South Sudan’s foreign minister, Barnaba Marial Benjamin, said there is a high probability that President Salva Kiir will sign a peace agreement Wednesday to end 20 months of civil war.
But, Benjamin added, his government still has major reservations, including the demand to demilitarize the capital, Juba, as well the granting of greater powers to rebels in the oil-rich Upper Nile region.
He said if Kiir is going to sign any agreement, it would be at the summit of East African leaders, which gets underway Wednesday in Juba. The leaders of Ethiopia, Kenya, Sudan and Uganda are members of IGAD, the regional bloc that has been mediating an end to the war.
“We are having a summit of heads of state of IGAD countries chaired by President Salva [Kiir] and, of course, it has got to do with the issue of the peace process. You can only say that there could be a high probability of signing [the agreement],” said Benjamin.

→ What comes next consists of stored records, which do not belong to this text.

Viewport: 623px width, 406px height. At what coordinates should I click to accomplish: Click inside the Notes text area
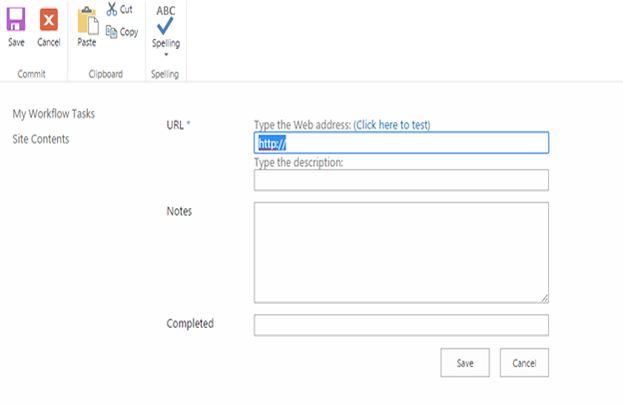(x=401, y=251)
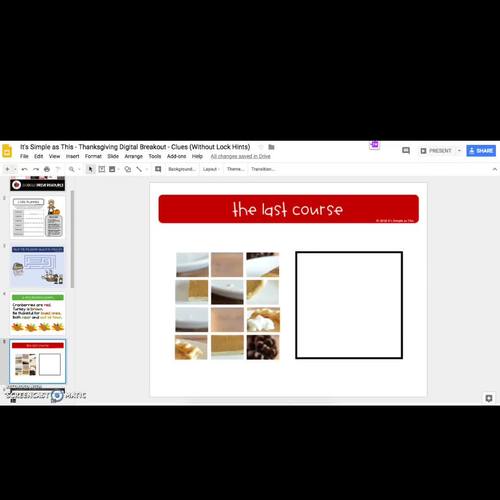Select the line tool icon
This screenshot has width=500, height=500.
(139, 169)
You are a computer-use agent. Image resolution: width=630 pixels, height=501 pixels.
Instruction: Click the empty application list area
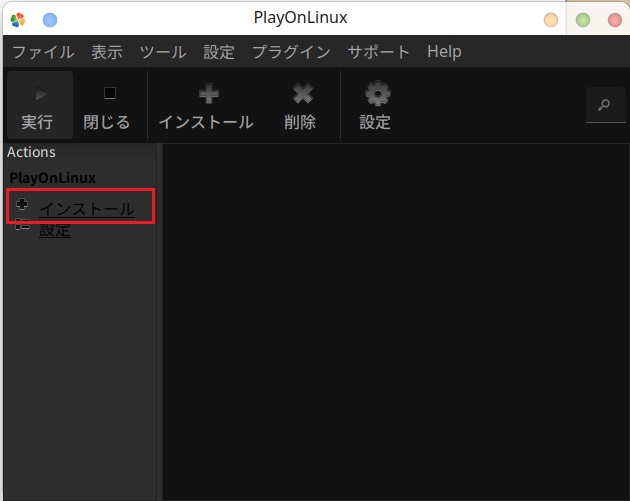click(395, 320)
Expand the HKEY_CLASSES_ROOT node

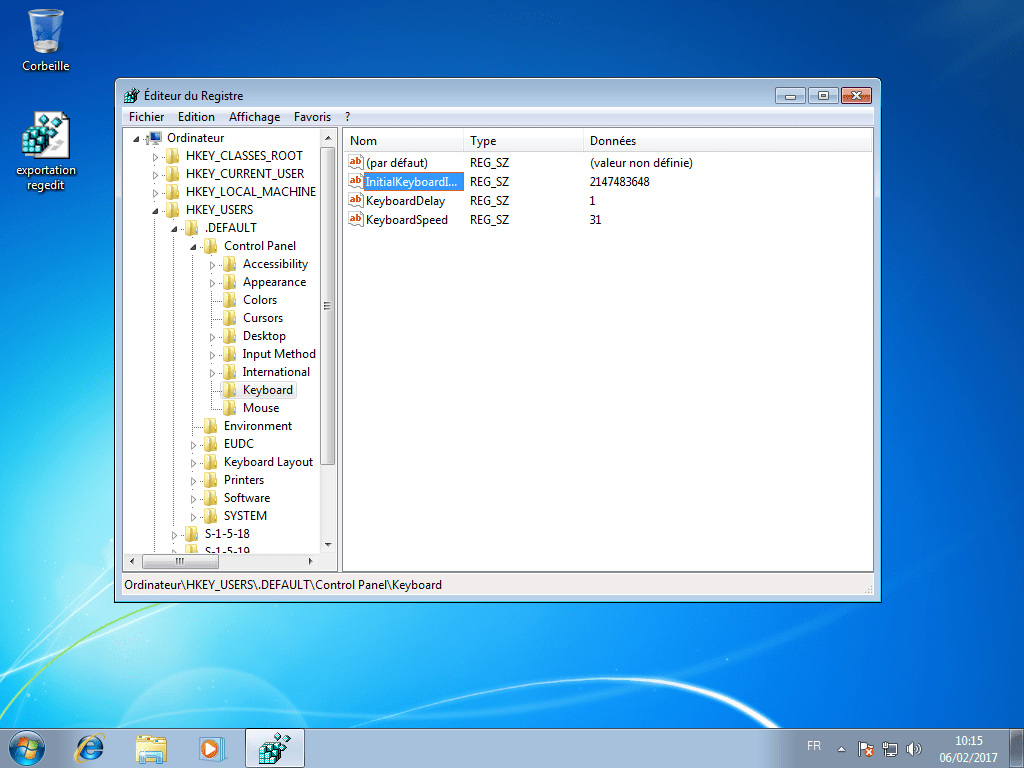(x=158, y=155)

During the most recent talks in Addis Ababa, rebel leader Riek Machar signed the agreement, but Kiir only initialed part of the text requesting two weeks to consult with his constituencies.
Benjamin said his government still has reservations about the deal, including the demand to demilitarize the capital, Juba.
“There is no country in the whole world that can remove its national army from the national capital, which is the seat of the sovereignty of that country, because the national government has got the responsibility to protect the citizens of that country,” Benjamin said.
He said, even if South Sudan were to agree to demilitarize Juba, it would it would need money to build new barracks and time to move the soldiers out of Juba.
UN threatens action
The U.N. Security Council is threatening to “act immediately” if Kiir does not sign the deal. The African Union has already called for sanctions and an arms embargo to be imposed if a deal is not signed.
Benjamin admitted the international community, particularly the United States, has been pressuring Kiir to sign the agreement.
“There’s lots of pressure, including pressure from U.S. Secretary of State John Kerry and everybody. But, we are telling them that, ‘Yes, we will be able to sign, but give us time to consult with our constituency,’” Benjamin said.